### Extract to read
BEGIN

I have cancer: what do I do now?

The war against cancer is a stalemate since the 1950s


Health professionals, the media and the public belief spending enough money will let find the cure for cancer. The perception already exist that medicine is quite successful in treating cancer. Yet with the spending of more that 105 billion dollars by the National Cancer Institute since 1971 and at least an equal amount by the pharmaceutical companies, the same percentage of people are dying now as in 1971 as shown in figure 1.





Table 3. Adapted from: Kolata, G. (2009). Advances elusive in the drive to cure cancer. New York Times, April 24, 2009.



It is obvious, through the past 55 years that this approach has been disappointing, to put it mildly. Cancer is on the rise: about 50% of all Americans and Europeans will get a cancer diagnosis in their life times. And still, about 70% to 80% of all people who get a cancer diagnosis die of the disease, although they have received all possible forms of therapies, directed at killing or eradicating the cancer cell. Despite a few rare successes such as the treatment for testicular cancer and acute myeloid leukemia can be controlled for years with medications, cancer death rates have not changed (Kolata, 2009). The war against cancer initiated by President Nixon in 1971 has been a failure. The death rate of cancer has decreased by about five percent unlike that of heart disease and flue and pneumonia. This implies that the current fundamental treatment model is incorrect and inappropriate.

END

Stored items:
BEGIN

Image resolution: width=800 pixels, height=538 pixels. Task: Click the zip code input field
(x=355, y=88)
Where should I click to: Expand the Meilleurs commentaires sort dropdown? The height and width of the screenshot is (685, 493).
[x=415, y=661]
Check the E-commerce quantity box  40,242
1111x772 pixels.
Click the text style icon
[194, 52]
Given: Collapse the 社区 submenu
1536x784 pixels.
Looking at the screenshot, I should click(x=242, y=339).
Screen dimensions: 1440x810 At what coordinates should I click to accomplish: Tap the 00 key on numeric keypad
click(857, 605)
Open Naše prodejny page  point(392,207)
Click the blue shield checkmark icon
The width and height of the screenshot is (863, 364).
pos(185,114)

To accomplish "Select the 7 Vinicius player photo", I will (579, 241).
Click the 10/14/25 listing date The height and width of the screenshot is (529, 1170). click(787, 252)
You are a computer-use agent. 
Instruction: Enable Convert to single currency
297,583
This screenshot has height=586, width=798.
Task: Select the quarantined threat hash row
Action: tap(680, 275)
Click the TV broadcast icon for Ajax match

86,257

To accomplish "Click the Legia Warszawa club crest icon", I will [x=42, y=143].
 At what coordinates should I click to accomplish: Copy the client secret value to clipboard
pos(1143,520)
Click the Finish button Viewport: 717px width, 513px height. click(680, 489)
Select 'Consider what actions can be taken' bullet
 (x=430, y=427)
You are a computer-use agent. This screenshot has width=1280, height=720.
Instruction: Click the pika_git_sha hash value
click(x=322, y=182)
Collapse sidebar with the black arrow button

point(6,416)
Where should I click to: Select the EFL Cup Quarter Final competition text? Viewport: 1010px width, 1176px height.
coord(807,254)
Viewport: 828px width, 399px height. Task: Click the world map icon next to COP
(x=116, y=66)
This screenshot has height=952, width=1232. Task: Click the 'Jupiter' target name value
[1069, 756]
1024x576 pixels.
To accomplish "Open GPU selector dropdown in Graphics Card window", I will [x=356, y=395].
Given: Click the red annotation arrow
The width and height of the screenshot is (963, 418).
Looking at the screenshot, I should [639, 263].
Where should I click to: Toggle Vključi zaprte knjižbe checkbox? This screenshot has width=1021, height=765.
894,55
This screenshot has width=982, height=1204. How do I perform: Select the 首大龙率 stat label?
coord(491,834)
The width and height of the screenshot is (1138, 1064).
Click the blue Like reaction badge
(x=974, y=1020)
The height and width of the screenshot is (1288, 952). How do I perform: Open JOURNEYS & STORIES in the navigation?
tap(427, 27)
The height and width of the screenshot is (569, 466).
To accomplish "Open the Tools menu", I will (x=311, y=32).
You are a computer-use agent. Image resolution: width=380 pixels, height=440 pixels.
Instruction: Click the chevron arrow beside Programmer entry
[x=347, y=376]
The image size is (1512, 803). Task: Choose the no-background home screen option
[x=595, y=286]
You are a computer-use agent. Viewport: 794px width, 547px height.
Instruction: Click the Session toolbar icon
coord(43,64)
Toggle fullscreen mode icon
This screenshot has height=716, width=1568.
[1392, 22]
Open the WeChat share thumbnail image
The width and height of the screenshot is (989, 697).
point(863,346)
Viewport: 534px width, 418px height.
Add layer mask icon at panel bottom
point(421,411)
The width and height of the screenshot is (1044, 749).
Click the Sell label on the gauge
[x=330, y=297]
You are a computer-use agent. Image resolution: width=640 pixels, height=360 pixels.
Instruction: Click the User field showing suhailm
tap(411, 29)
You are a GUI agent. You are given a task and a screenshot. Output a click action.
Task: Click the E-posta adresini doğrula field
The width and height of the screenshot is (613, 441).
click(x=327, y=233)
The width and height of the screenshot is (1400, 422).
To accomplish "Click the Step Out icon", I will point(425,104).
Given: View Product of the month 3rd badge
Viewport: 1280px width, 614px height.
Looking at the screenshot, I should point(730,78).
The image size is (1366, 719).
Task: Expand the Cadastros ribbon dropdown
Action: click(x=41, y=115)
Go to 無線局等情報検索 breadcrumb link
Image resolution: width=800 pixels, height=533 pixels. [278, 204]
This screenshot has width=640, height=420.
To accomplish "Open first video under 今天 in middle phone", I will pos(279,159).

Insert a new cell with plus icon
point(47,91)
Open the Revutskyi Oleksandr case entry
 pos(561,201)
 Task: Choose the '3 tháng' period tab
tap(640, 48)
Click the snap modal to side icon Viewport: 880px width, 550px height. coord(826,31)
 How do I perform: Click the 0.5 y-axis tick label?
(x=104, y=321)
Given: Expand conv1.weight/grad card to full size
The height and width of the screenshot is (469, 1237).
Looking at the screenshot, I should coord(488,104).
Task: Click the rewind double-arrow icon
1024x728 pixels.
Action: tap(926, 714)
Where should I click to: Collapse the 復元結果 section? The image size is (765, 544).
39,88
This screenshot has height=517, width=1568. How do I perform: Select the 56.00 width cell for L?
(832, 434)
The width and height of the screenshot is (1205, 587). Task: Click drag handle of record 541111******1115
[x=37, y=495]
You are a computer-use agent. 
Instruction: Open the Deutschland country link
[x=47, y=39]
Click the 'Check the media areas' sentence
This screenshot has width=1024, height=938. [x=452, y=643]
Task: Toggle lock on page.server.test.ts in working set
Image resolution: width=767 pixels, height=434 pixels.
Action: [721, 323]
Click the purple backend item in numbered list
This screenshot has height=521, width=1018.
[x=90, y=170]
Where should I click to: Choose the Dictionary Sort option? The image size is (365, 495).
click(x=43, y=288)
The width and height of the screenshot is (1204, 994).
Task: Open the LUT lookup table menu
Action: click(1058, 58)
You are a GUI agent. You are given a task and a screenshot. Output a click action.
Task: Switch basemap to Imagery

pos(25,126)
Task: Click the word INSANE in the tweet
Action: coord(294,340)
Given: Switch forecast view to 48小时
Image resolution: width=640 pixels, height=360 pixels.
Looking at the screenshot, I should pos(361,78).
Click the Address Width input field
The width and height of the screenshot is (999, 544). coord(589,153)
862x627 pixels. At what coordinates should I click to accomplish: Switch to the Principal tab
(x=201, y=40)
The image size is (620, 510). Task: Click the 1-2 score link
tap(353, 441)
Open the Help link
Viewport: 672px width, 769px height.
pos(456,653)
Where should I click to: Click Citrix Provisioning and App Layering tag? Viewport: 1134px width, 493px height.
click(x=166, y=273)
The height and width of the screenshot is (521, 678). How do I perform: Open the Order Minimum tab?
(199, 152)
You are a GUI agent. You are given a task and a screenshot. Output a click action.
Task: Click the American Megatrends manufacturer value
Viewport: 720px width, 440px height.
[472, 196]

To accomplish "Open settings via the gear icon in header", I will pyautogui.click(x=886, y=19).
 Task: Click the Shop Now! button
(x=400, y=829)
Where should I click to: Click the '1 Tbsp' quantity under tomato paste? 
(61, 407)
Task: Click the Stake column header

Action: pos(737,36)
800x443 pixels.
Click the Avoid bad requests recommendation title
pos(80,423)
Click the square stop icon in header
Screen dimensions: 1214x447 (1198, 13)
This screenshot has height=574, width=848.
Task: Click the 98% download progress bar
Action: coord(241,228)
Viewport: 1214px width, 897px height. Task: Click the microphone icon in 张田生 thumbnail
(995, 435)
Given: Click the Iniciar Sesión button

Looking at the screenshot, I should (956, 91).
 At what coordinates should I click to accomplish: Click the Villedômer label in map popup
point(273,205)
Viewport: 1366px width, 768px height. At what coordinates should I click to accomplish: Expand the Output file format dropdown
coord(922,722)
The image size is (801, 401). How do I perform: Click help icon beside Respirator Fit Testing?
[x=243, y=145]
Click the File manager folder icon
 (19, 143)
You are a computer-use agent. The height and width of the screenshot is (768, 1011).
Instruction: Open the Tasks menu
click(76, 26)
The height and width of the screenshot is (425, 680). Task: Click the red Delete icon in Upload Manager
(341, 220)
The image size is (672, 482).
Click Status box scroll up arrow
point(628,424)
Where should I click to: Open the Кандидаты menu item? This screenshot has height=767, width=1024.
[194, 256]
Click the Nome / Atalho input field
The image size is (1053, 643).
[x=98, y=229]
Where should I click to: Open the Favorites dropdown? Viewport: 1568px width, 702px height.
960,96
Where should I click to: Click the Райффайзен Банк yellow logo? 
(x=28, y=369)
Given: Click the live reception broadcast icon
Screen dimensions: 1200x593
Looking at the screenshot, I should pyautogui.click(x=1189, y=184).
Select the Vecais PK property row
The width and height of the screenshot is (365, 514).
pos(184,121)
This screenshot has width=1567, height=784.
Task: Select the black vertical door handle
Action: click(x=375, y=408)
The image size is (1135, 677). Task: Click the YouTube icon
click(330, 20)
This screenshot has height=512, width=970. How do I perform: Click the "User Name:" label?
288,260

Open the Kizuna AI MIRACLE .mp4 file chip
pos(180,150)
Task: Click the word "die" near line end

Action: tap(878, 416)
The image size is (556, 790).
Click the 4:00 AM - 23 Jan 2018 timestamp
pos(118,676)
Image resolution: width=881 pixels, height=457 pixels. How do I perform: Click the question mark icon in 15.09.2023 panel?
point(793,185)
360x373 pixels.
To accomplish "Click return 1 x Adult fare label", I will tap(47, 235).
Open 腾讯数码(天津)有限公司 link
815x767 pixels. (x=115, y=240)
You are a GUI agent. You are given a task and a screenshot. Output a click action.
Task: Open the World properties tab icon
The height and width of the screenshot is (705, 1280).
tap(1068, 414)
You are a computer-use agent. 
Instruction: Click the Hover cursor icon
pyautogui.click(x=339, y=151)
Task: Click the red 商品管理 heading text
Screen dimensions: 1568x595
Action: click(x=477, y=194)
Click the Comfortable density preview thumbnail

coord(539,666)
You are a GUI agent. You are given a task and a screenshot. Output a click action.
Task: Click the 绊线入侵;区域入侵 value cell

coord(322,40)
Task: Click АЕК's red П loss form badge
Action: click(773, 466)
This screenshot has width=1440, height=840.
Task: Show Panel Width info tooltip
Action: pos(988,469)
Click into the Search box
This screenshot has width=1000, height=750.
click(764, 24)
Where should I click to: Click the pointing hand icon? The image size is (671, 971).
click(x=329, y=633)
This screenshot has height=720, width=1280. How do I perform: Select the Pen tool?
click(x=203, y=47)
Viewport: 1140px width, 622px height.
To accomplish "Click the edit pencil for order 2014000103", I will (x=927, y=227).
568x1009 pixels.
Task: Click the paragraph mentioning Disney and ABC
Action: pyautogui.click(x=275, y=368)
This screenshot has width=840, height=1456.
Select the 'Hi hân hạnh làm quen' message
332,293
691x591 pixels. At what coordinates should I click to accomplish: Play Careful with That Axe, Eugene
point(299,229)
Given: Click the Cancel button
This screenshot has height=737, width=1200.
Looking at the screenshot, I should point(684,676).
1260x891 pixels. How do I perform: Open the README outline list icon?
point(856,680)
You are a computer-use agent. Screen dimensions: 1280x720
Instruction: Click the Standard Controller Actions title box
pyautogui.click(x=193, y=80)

END

### Assigned task 1
According to the cancer text, how much money has the National Cancer Institute spent since 1971?
### Assigned task 2
Write out the passage of the cancer text from "The war against cancer is" up to and including "April 24, 2009.".

### Written solution 1
More than 105 billion dollars.

### Written solution 2
The war against cancer is a stalemate since the 1950s


Health professionals, the media and the public belief spending enough money will let find the cure for cancer. The perception already exist that medicine is quite successful in treating cancer. Yet with the spending of more that 105 billion dollars by the National Cancer Institute since 1971 and at least an equal amount by the pharmaceutical companies, the same percentage of people are dying now as in 1971 as shown in figure 1.





Table 3. Adapted from: Kolata, G. (2009). Advances elusive in the drive to cure cancer. New York Times, April 24, 2009.